• _Instruction_
Below, find the line containing "Identify the location of the interactive" and the line containing "(579, 515).". Copy both lines and everything between them exactly, without changing anything.

───── Information given ─────

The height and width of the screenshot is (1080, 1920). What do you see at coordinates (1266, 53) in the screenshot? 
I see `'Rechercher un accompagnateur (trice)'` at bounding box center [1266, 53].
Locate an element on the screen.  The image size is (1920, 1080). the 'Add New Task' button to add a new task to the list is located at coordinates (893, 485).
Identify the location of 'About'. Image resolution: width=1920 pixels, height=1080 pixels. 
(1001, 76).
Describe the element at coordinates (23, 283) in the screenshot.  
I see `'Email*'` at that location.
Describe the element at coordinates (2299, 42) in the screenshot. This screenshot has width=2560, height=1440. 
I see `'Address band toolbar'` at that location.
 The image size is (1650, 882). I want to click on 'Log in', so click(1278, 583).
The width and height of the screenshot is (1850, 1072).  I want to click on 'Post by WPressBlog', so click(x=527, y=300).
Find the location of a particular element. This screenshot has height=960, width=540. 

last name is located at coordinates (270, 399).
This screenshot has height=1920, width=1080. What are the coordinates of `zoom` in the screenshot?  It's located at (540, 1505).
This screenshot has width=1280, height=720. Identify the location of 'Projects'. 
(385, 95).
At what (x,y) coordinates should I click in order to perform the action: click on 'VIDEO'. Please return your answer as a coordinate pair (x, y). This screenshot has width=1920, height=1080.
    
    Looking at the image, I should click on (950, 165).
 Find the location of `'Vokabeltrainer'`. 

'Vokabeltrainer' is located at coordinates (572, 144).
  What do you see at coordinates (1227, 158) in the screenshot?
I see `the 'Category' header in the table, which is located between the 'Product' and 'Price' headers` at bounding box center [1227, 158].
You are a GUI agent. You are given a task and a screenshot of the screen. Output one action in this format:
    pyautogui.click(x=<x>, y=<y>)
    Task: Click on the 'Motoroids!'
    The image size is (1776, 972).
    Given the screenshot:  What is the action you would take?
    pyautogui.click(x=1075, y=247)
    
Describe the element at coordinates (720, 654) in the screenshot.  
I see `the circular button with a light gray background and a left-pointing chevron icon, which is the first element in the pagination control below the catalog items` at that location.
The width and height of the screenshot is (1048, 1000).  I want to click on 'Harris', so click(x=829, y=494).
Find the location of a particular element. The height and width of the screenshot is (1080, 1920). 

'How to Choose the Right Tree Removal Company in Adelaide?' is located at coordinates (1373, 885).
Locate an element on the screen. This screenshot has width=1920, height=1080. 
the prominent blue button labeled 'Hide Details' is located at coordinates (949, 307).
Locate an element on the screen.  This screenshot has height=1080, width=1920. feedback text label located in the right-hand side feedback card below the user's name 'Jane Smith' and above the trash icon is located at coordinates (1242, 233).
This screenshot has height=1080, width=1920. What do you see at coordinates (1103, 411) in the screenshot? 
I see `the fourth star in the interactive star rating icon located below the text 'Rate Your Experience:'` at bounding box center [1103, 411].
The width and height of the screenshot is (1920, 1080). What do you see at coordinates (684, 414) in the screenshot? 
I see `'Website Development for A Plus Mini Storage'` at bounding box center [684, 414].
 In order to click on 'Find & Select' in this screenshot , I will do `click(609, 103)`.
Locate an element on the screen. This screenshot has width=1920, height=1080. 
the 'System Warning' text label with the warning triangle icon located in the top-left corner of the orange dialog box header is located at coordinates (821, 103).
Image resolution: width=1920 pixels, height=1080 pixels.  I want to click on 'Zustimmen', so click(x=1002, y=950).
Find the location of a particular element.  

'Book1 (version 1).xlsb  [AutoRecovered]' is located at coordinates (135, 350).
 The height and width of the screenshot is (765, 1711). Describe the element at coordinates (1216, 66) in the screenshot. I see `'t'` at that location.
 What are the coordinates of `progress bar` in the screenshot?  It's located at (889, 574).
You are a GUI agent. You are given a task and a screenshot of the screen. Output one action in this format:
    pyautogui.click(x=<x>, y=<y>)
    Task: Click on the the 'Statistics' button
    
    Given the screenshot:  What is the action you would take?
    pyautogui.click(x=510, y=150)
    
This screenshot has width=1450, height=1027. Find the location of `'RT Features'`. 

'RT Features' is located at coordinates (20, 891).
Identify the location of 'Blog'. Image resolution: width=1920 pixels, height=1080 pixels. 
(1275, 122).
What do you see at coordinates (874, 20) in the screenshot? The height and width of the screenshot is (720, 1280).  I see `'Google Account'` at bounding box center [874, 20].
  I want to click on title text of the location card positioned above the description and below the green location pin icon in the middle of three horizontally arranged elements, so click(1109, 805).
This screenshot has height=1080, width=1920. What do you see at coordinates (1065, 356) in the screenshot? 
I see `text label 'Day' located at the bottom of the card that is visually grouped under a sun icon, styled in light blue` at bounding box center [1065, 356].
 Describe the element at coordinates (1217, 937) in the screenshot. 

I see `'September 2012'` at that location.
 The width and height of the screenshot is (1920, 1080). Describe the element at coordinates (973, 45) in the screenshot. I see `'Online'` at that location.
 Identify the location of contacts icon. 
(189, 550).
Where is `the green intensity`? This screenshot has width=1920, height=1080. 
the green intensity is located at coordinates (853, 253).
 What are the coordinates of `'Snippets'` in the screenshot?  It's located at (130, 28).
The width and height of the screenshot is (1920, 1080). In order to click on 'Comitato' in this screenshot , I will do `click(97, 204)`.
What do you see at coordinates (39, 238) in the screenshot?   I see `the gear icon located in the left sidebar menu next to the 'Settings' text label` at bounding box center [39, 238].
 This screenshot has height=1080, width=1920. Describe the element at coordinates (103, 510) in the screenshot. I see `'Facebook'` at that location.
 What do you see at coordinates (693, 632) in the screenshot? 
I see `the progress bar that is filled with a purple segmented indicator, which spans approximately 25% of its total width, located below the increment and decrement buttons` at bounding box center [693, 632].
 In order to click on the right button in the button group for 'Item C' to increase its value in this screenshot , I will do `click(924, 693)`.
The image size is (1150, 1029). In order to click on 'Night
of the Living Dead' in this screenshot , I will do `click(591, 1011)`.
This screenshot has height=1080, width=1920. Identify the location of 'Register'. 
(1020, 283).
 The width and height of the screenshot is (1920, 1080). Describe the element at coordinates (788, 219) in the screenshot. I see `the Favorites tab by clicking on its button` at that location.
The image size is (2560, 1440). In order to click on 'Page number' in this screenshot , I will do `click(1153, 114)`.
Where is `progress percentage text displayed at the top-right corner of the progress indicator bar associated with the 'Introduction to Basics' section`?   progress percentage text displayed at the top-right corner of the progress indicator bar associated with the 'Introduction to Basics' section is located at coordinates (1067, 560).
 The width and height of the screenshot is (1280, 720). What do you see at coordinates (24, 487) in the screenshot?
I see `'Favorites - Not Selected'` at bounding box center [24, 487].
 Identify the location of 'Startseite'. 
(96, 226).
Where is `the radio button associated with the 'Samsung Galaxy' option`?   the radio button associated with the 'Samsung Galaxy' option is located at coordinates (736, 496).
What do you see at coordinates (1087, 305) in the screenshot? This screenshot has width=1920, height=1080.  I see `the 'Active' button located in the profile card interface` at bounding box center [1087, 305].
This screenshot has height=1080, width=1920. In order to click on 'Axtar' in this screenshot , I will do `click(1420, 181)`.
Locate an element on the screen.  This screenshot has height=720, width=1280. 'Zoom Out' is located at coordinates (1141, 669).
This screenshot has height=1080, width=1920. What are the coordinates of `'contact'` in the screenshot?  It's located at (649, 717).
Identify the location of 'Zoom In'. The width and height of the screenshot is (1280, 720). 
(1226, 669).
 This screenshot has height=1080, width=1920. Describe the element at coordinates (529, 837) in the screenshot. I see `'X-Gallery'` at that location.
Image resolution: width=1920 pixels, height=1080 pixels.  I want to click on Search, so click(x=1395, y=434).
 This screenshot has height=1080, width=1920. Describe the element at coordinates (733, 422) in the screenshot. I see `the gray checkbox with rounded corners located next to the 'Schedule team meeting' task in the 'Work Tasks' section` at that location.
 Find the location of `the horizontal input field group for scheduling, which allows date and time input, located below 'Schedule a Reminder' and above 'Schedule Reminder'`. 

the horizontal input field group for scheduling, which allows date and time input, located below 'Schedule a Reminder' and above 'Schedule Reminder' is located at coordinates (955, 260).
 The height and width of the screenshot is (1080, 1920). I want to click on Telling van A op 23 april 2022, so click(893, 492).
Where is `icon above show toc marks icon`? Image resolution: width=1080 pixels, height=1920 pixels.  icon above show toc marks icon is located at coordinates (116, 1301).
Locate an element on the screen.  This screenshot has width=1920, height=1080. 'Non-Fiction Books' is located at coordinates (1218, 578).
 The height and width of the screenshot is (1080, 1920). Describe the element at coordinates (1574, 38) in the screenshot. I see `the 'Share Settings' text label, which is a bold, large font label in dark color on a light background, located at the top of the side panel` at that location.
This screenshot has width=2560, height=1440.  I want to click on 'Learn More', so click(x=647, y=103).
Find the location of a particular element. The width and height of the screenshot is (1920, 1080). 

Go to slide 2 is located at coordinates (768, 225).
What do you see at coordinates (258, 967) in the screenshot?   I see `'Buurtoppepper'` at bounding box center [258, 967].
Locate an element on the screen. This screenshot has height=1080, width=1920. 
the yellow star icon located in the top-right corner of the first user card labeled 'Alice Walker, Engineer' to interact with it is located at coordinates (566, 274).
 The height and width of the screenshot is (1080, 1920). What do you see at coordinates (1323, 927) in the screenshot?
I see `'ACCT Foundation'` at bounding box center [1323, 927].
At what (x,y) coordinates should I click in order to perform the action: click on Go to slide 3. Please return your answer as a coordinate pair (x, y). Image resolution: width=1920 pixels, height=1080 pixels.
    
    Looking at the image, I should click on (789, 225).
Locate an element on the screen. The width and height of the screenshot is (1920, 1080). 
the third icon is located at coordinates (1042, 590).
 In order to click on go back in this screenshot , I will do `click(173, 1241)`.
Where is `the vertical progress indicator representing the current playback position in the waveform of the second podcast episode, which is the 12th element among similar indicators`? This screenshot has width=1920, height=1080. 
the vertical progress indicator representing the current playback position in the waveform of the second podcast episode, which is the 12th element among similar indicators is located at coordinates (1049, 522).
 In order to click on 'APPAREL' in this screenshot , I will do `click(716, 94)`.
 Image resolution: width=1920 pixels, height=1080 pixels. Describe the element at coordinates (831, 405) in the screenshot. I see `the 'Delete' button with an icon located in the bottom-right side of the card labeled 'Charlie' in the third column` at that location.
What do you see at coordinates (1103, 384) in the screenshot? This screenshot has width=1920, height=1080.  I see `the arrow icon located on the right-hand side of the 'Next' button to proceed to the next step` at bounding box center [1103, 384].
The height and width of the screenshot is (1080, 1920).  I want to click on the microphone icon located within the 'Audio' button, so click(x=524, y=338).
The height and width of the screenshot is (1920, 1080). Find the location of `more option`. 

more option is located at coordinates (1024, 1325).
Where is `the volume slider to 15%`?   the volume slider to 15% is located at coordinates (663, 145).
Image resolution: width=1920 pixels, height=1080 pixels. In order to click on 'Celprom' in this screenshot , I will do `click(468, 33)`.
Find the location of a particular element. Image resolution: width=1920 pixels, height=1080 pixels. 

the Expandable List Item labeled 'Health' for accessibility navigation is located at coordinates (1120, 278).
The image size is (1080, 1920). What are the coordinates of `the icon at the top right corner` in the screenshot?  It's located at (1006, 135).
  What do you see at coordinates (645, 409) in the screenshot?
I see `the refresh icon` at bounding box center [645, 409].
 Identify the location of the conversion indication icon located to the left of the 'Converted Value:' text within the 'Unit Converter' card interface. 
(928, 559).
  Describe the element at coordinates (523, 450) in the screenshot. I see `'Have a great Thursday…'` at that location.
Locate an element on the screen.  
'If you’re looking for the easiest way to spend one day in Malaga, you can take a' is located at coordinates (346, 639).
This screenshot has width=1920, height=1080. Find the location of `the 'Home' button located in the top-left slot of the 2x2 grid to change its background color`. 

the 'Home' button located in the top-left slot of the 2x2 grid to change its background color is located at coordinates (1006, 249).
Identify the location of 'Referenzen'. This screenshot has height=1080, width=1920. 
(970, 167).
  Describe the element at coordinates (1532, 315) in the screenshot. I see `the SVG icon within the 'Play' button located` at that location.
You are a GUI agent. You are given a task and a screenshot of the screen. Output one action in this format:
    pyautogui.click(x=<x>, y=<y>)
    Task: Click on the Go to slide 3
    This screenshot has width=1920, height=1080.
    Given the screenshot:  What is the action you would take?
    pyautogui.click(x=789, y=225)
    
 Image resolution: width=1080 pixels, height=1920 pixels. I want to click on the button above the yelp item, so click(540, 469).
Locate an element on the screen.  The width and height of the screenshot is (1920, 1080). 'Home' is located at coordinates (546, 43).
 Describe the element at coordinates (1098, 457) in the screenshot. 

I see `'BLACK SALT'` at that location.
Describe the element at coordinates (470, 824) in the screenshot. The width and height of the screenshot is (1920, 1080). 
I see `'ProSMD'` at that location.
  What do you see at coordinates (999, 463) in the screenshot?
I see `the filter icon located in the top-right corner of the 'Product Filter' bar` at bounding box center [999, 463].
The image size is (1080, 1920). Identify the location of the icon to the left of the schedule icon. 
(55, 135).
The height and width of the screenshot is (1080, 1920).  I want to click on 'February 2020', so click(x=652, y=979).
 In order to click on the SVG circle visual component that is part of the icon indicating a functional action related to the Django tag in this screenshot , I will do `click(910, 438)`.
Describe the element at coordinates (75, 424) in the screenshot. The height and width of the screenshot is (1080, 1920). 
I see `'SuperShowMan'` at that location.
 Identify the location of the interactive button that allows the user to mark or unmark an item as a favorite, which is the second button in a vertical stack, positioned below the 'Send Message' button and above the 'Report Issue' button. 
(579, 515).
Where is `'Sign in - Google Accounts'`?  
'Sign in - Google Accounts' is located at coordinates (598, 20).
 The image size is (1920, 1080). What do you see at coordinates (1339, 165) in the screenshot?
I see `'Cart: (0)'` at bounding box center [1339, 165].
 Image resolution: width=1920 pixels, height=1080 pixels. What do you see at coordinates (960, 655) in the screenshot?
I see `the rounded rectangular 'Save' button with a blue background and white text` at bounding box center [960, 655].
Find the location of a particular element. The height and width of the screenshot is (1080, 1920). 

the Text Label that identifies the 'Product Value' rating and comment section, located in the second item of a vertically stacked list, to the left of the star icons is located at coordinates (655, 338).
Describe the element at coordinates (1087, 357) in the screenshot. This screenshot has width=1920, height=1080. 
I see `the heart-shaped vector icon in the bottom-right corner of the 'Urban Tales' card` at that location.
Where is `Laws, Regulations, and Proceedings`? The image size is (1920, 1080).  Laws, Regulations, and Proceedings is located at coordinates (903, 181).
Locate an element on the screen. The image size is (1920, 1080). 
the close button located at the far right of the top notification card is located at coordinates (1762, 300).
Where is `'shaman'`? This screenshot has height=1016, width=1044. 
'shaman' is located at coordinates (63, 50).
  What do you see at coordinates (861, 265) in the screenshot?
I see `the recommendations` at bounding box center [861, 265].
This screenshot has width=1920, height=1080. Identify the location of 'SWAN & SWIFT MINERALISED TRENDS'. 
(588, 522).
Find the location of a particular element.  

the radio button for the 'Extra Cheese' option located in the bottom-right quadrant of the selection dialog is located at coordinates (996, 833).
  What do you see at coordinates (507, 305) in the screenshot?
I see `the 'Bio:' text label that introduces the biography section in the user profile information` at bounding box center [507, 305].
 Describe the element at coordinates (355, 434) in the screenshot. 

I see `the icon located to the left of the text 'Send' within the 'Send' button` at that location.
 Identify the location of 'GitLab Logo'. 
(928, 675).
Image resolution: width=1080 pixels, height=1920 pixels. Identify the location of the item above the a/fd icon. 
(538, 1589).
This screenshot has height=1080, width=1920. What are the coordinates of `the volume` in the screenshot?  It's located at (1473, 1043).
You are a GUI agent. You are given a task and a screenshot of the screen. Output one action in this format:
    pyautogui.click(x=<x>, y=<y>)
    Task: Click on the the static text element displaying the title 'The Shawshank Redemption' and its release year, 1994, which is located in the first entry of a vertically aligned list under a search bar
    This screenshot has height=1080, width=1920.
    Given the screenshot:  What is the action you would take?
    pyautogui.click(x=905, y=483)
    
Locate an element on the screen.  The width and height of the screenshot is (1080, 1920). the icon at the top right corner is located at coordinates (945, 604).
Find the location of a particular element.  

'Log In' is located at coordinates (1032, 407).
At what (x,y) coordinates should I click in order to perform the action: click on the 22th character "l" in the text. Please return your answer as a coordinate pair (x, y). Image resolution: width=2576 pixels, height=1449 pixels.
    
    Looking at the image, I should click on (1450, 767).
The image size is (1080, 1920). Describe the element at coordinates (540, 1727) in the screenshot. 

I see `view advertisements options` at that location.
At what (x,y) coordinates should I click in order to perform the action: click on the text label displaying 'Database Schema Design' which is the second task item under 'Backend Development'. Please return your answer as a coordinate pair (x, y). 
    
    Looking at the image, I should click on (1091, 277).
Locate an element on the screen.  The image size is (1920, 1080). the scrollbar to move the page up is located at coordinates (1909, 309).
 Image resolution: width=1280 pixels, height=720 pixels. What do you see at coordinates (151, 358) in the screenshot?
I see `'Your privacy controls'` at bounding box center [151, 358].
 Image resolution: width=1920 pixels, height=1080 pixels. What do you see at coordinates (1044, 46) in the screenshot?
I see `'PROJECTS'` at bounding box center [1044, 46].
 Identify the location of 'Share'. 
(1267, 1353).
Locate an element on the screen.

─────

• _Finished task_
 Identify the location of the interactive button that allows the user to mark or unmark an item as a favorite, which is the second button in a vertical stack, positioned below the 'Send Message' button and above the 'Report Issue' button. 
(579, 515).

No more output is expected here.